- **Source text**
Researchers from Crick University in London and the University of Bern in Switzerland have identified how the contraction and relaxation of muscles in the colon, which is regulated by nerve cells, is influenced by the bacteria in our gut.
The study, published in Nature, when such microbes are present, a specific gene called Ahr is activated in intestinal nerves, resulting in healthy contraction and relaxation of the colon. This relationship can be disrupted in cases of intestinal disorders, like irritable bowel syndrome (IBS).
"There is a clear link between the presence of microbes in the colon and the speed at which food moves through the system. If this relationship goes off-kilter it could cause considerable harm," says Yuuki Obata, lead author and postdoc in the Development and Homeostasis of the Nervous System Laboratory at the Crick.
The study help explain how nerve cells sense the microbes in the gut and how they could coordinate their function with other gut tissues.
"Disturbances of intestinal motility are extremely common and cause a lot of suffering in patients after surgical operations or in conditions such as irritable bowel syndrome," explains Andrew Macpherson, Professor of Medicine and Director of Gastroenterology at the University Hospital of Bern.
"This work provides a foundation to unravel why patients that are colonised with different groups of microbes are susceptible to these intestinal problems."

- **Exercise details**
Transcribe the portion of the passage on gut bacteria and colon muscle activity between "The study help" and "Hospital of Bern.", inclusive.

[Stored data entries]

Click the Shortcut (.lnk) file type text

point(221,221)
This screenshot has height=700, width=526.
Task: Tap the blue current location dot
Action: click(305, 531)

- **Reply to the exercise**
The study help explain how nerve cells sense the microbes in the gut and how they could coordinate their function with other gut tissues.
"Disturbances of intestinal motility are extremely common and cause a lot of suffering in patients after surgical operations or in conditions such as irritable bowel syndrome," explains Andrew Macpherson, Professor of Medicine and Director of Gastroenterology at the University Hospital of Bern.